In the process of raking up these beds, I incorporated a lot of the organic matter into them, and even with the two-inch deluge, there was very little erosion off these mounds. Had the garden been level, the plants would have been sitting in muck, their roots starving for oxygen.

Now that it’s dry out, the plants are still doing well–the clay soil holds water well, and there’s still plenty of moisture deep in the mounds. The tomatoes have really taken off!

Before that series of storms, I planted the lower part of this same garden with a buckwheat cover crop. I thought about trying to build more beds and plant more vegetables, but I’ve been busy enough to know my time limitations for garden work.

Thick-sown, fast-growing buckwheat makes a good weed-suppressing summer cover, and its heart-shaped leaves (and later white blooms) are really pretty! I’ll let it bloom for a bit before I cut it down for mulch–giving bees more reason to hang around the garden while the other crops are blooming.

As I mow the lawn, I’ve been adding more mulch to these gardens. I’m not sure I have my system just right at this point, but I’m laying the fresh clippings in the aisles to dry down and then raking them up on the mounds to help preserve moisture.

The yellow storage onions got weeded and the aisles mulched in the last couple of days as I mowed various areas of the lawn. I’ve been trying to split up the mowing into a rotation–some areas are lusher than others and need more frequent attention, and I also try not to mow down all the clover blossoms at one time in order that the bees stick around.

At some point in the season, I’m hoping to have all the bare ground covered. The natural state of soil is to be covered–so you can take your pick if it’s going to be mulch, plants you want, or weeds you don’t.

The spring-sown cover crop is still going strong in the other garden, and instead of tilling it under, I’m mowing and cutting every couple of weeks–keeping it in a sort of living mulch that is also fixing lots of nitrogen thanks to the vetch and what’s left of the field peas. But I’ve cleared a few small spaces to make room for beans and squashes.

I should probably not jinx myself by saying this, but last year across town, the rabbits took every one of my beans.
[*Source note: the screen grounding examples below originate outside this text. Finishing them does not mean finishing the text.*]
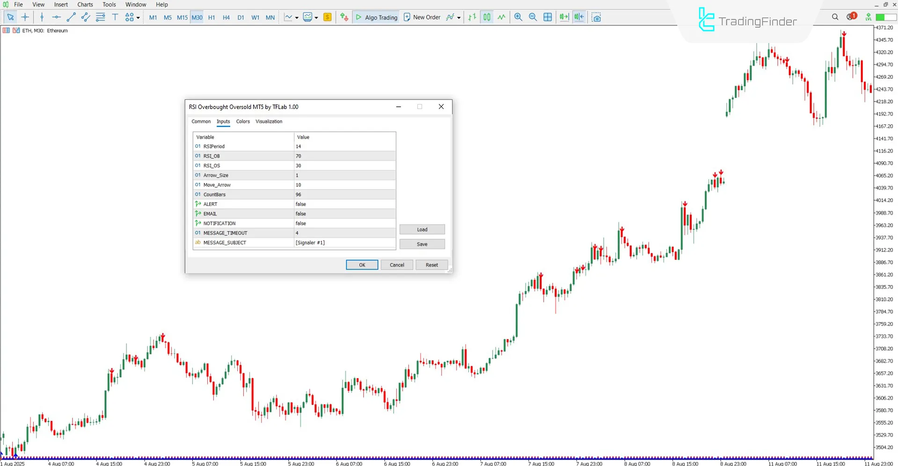Take a chart screenshot with the camera tool
The image size is (898, 466).
[597, 17]
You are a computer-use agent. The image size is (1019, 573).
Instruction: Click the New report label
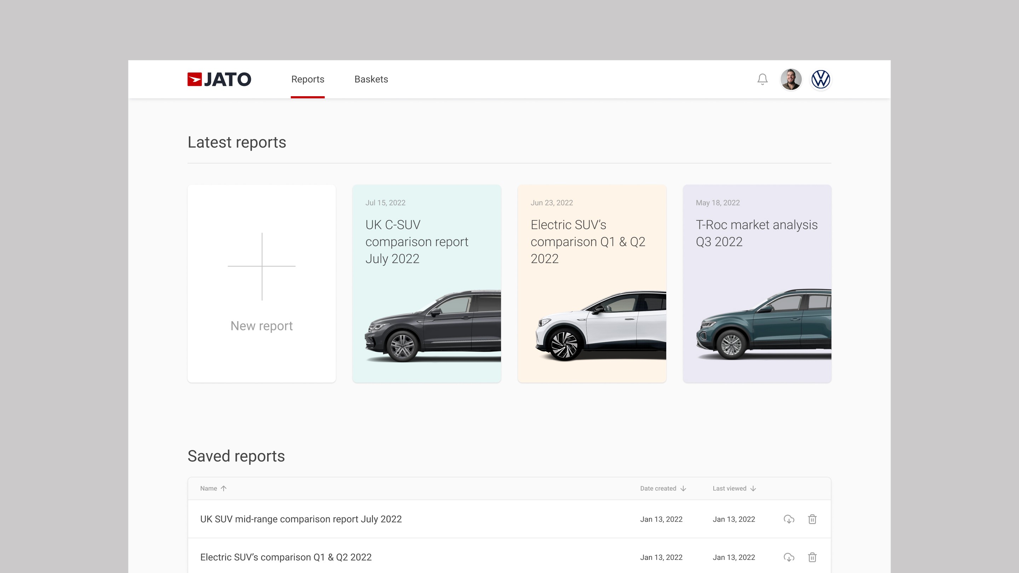pyautogui.click(x=261, y=326)
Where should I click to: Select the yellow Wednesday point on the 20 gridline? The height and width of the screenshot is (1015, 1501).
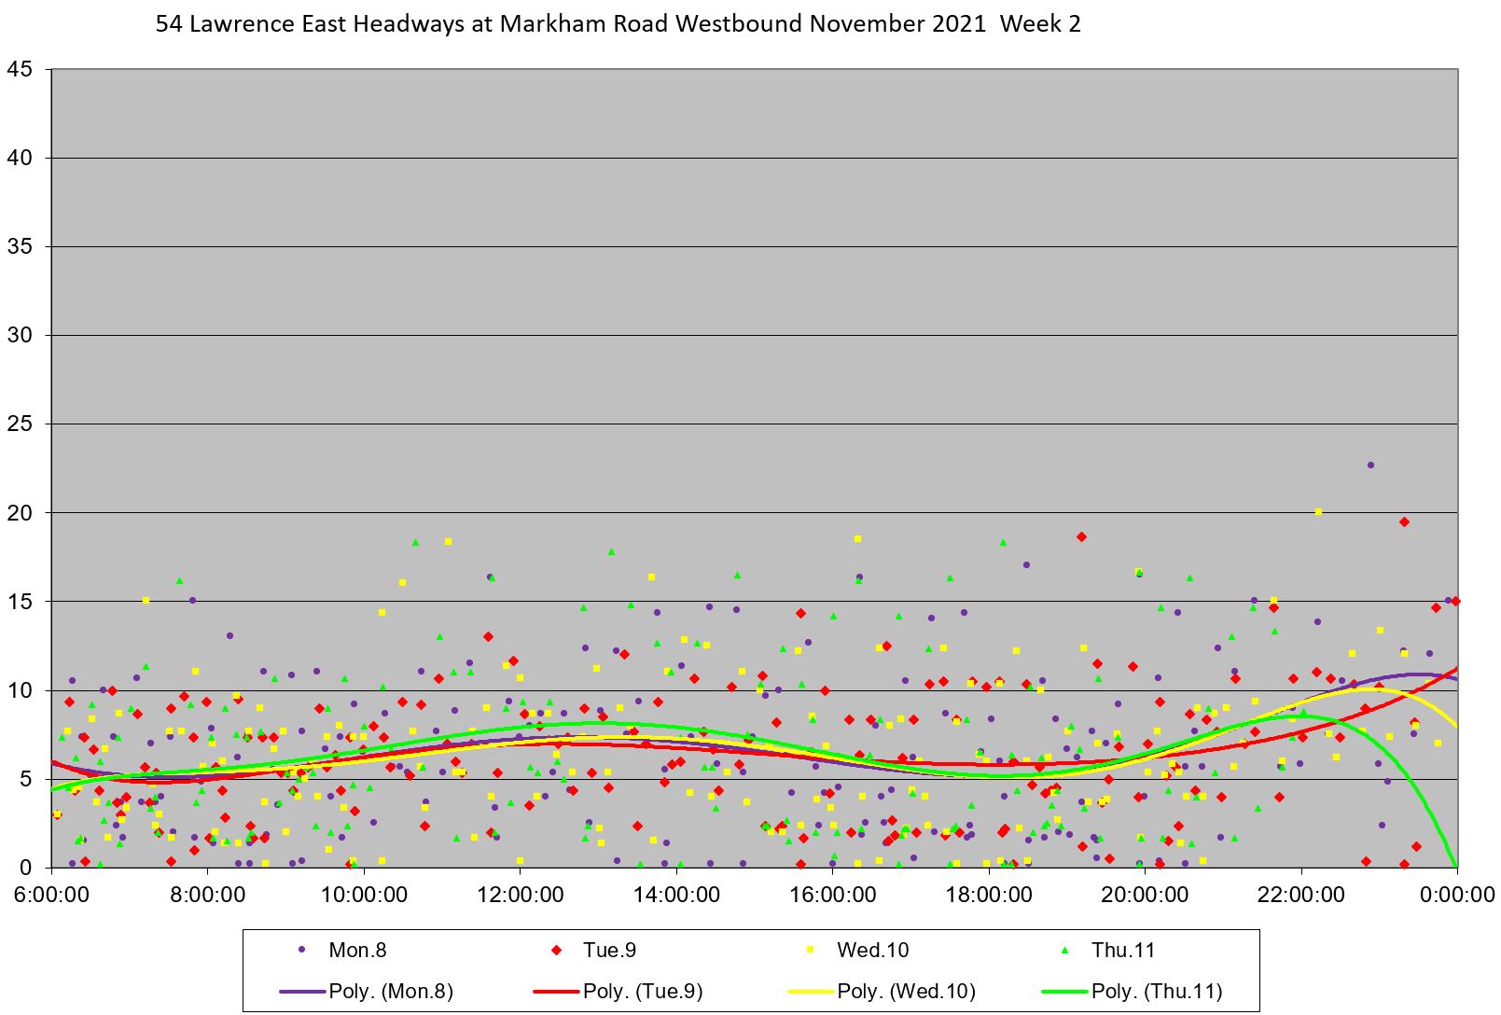pos(1318,511)
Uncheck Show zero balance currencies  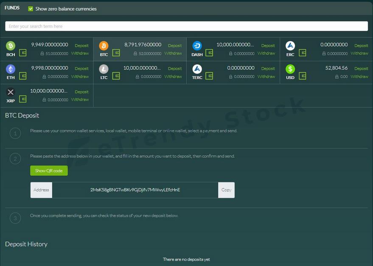pos(31,9)
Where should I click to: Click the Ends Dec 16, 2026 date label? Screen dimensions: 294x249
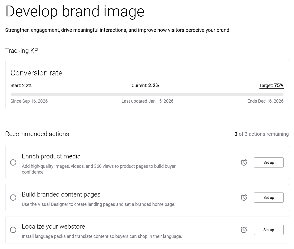point(265,101)
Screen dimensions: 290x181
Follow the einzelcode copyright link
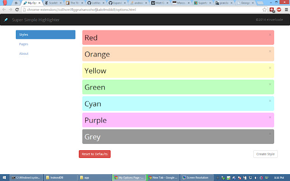[270, 20]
This year, I haven’t protected these Gold of Bacau plants, but they haven’t been plundered. There is a rabbit living under one of my sheds, but apparently she has different tastes–the only damage I found after a brief getaway last weekend was my shallots had their tops eaten off.
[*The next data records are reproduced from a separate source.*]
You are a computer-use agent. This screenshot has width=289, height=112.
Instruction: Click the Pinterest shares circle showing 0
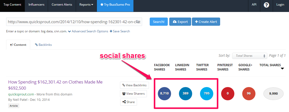coord(228,93)
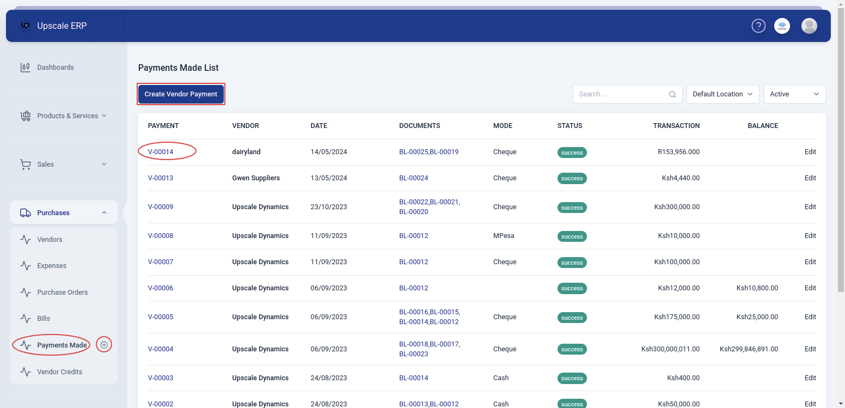Click the plus icon beside Payments Made
This screenshot has height=408, width=845.
104,345
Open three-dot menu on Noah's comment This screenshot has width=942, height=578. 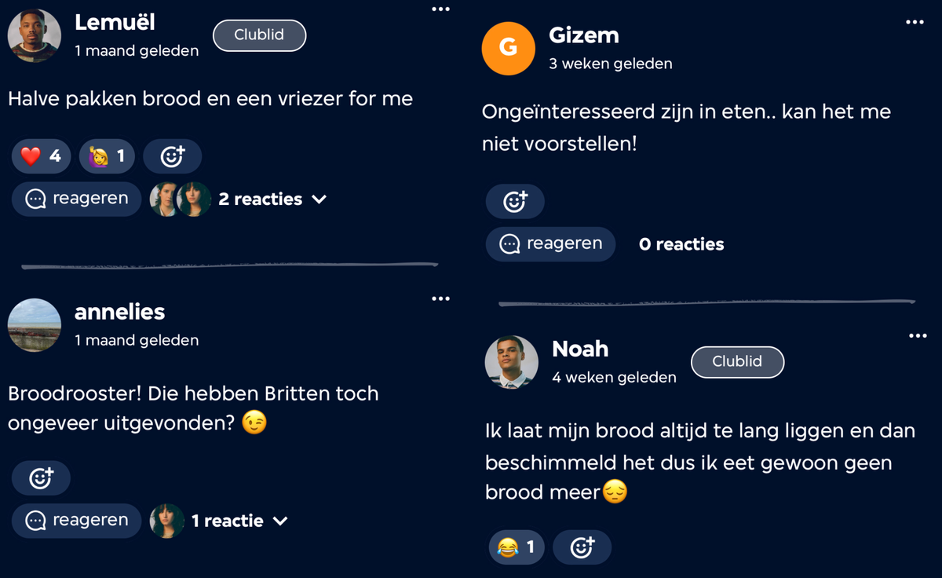918,336
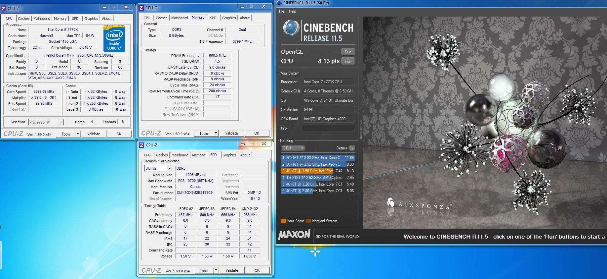Click the CPU-Z icon in Memory window title bar

tap(142, 8)
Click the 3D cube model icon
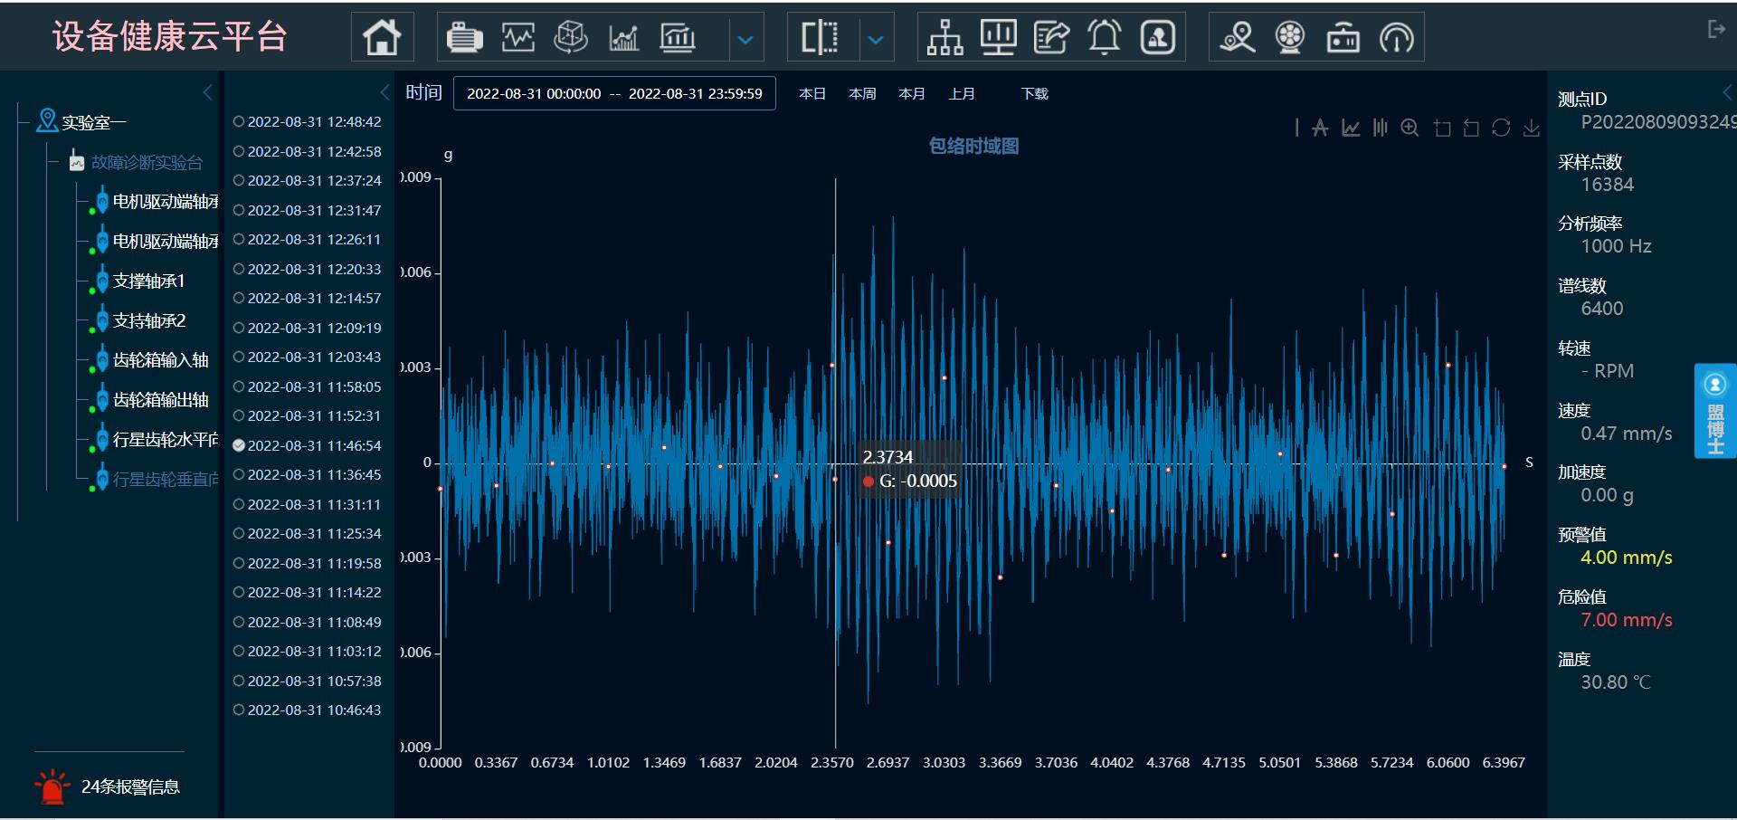The width and height of the screenshot is (1737, 820). pyautogui.click(x=571, y=38)

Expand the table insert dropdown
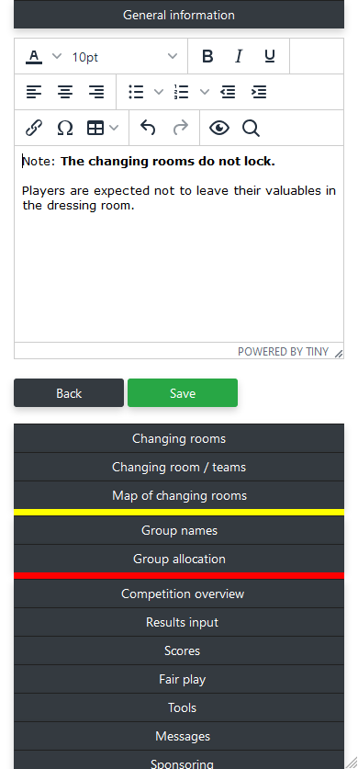tap(114, 128)
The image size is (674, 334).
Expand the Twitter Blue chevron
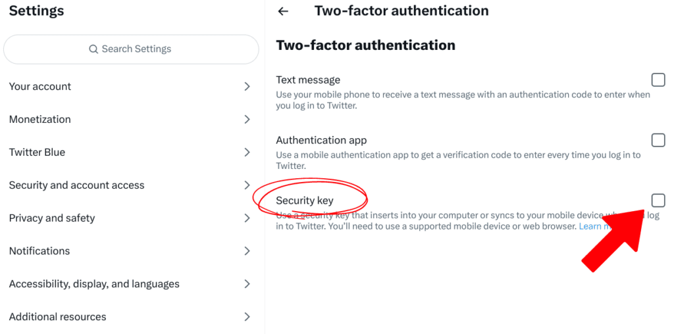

I wonder if that means the rabbit is French, and/or the meat is pre-seasoned? Maybe I should leave a glass of wine out there, too, but I don’t really want to encourage her.

Another hopefully-success this year is that I finally have some decent-looking Fish pepper plants. I have been intrigued by this variety for some time now, but their germination is not always great, and I’ve had many die or never come up. This must be a magical year!
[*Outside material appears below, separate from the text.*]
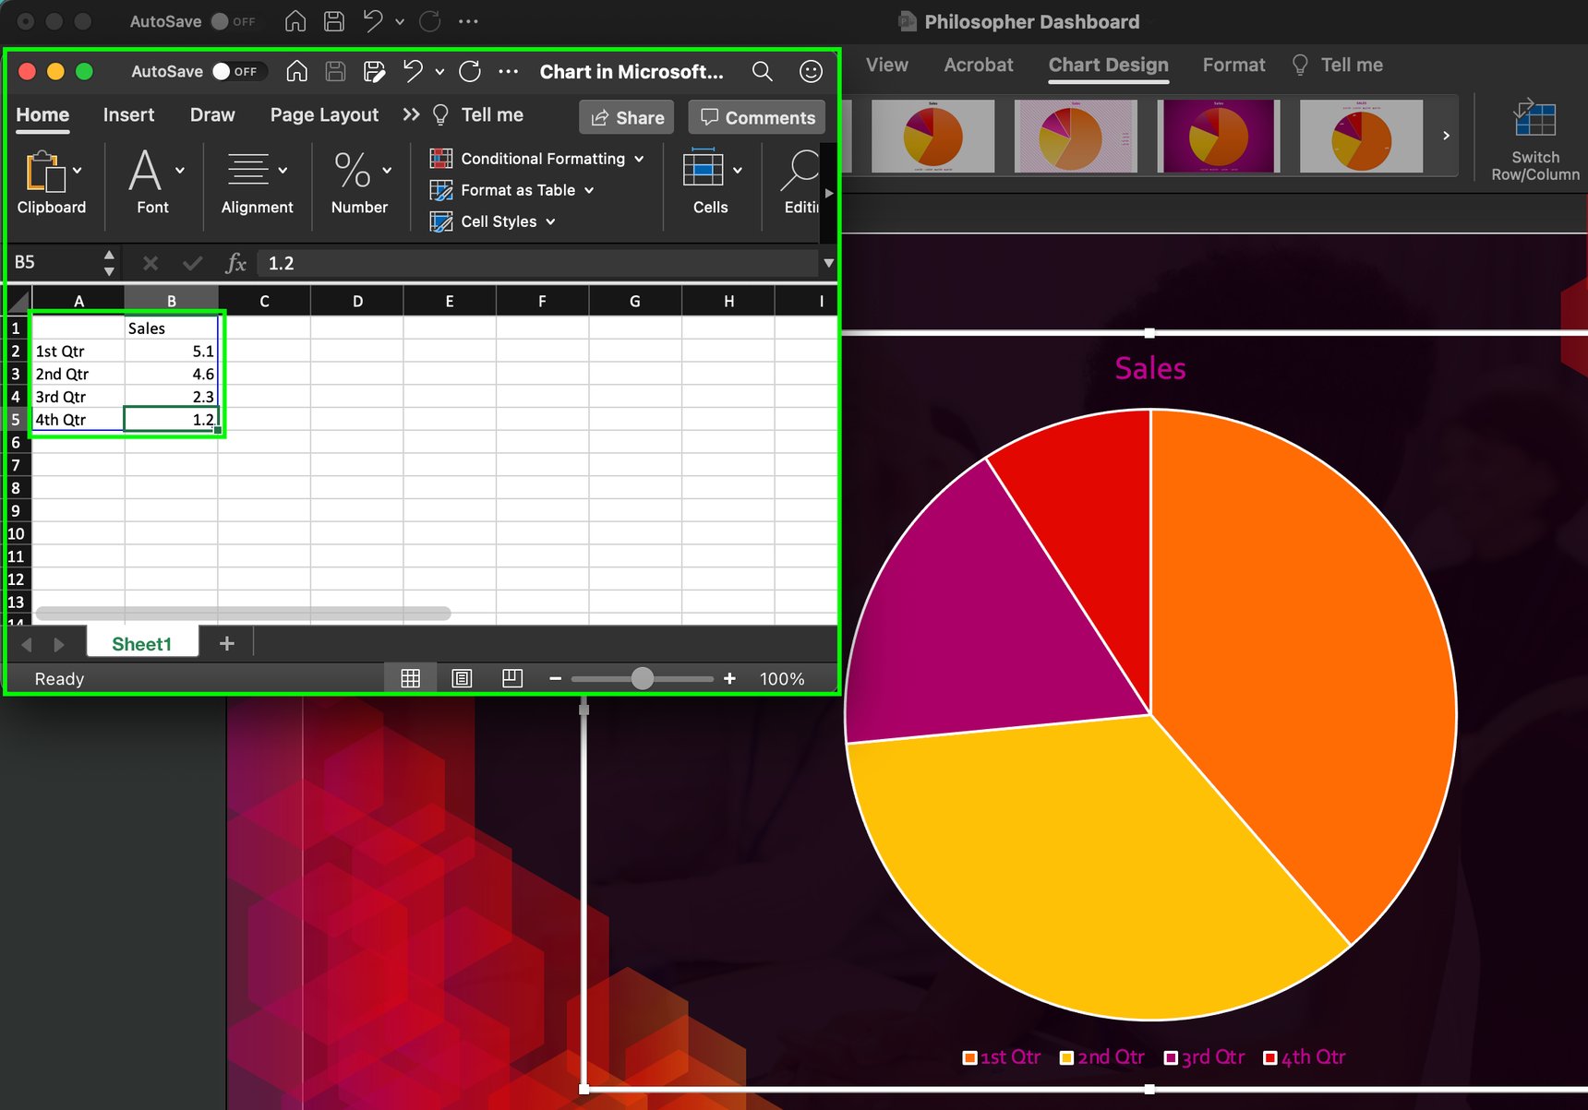This screenshot has height=1110, width=1588.
Task: Click the Comments button
Action: click(756, 117)
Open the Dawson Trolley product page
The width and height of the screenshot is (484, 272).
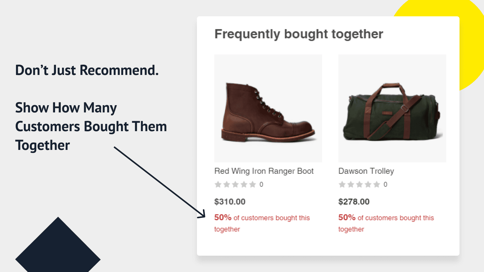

The plants are pretty with their variegated foliage, and the peppers are supposedly stripey as well. This is an heirloom used in crab shacks on the East Coast–their spicy and fruity flavor is reputedly excellent with fish and other seafood. While we’re distant from the ocean, I do have some local fisherman friends who might appreciate these (and might therefore invite me over for fish fry!).